Successful RNAi-mediated knock-down requires efficient delivery of the payload. Traditional methods (e.g., lipid-based reagents) may not work well for certain cell types such as neurons and hematopoietic cells. Viral vectors offer an alternative system for delivery.
“Viral biology can be engineered to deliver genetic material into cells very effectively and modulate gene expression for both short- and long-term functional studies,” explained Devin Leake, Ph.D., global director of R&D genomics, Thermo Fisher Scientific.
According to Dr. Leake, a viral vector system needs to address three key parameters. “It must be able to effectively deliver genomic content, have a very broad tropism, and allow for the long-term expression of that content. This requires the careful design of the short hairpin RNA (shRNA), the vector backbone, and choosing the best promoter for the particular cell type utilized.”
In creating the Thermo Scientific SMARTvector2.0® Lentiviral shRNA platform, the company designed a microRNA-adapted expression scaffold to maximize accurate processing of the silencing sequence while minimizing the potential for off-target effects.

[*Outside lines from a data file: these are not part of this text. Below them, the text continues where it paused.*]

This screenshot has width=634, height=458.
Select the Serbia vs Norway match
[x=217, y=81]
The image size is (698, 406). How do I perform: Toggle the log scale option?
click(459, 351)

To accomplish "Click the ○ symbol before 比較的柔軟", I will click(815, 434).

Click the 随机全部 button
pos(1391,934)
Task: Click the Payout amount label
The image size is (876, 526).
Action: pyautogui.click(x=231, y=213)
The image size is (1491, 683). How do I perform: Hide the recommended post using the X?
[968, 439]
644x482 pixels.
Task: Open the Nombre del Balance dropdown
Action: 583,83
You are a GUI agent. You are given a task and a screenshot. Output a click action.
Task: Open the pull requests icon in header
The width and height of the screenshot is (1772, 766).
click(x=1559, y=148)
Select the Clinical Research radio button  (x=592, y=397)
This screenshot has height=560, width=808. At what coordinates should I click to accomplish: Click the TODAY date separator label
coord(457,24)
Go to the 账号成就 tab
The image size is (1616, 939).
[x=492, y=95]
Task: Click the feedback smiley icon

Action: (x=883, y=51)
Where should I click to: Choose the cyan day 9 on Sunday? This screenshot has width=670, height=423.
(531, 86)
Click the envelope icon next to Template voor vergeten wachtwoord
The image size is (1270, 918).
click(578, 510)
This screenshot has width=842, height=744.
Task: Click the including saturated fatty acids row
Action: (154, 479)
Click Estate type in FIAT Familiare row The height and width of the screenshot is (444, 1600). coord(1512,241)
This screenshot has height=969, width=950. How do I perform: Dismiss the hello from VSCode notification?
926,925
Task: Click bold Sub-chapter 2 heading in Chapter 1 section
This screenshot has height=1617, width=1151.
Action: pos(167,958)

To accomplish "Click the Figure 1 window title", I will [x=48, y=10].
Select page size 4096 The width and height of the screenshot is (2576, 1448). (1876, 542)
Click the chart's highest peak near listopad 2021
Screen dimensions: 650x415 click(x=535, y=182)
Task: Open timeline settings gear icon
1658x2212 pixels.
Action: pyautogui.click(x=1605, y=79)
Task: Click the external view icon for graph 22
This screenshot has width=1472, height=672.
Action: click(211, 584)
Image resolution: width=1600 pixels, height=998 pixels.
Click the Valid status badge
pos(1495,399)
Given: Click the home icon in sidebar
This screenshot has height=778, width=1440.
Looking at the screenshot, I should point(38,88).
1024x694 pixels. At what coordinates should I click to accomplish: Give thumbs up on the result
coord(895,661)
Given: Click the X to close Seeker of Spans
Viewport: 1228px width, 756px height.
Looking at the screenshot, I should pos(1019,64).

“We rigorously tested a panel of miRNAs and selected one that could consistently and efficiently be processed by the endogenous RNAi-silencing machinery. It is also necessary to have rationally designed highly functional gene targeting sequences. The SMARTvector2.0 algorithm selects optimal shRNA targeting sequences and includes seed-based filters to reduce toxicity.”
Another important feature of a lentiviral vector system is the promoter. Although the company initially included the promoter from cytomegalovirus (CMV), it will soon be releasing an a-la-carte series of promoters that investigators may choose.
“The CMV promoter may be too weak in some cell types. There is no universally optimal promoter, so we have developed a series of SMARTvector backbones with the option of seven different promoters, called the Thermo Scientific SMARTchoice system, which will provide researchers with greater flexibility and more choices for successful RNAi experiments.”
Thermo Fisher Scientific custom-builds the lentiviral system using the requested promoter and the appropriate sequence for the client’s target of interest. It plans to release the system in the first quarter of 2012.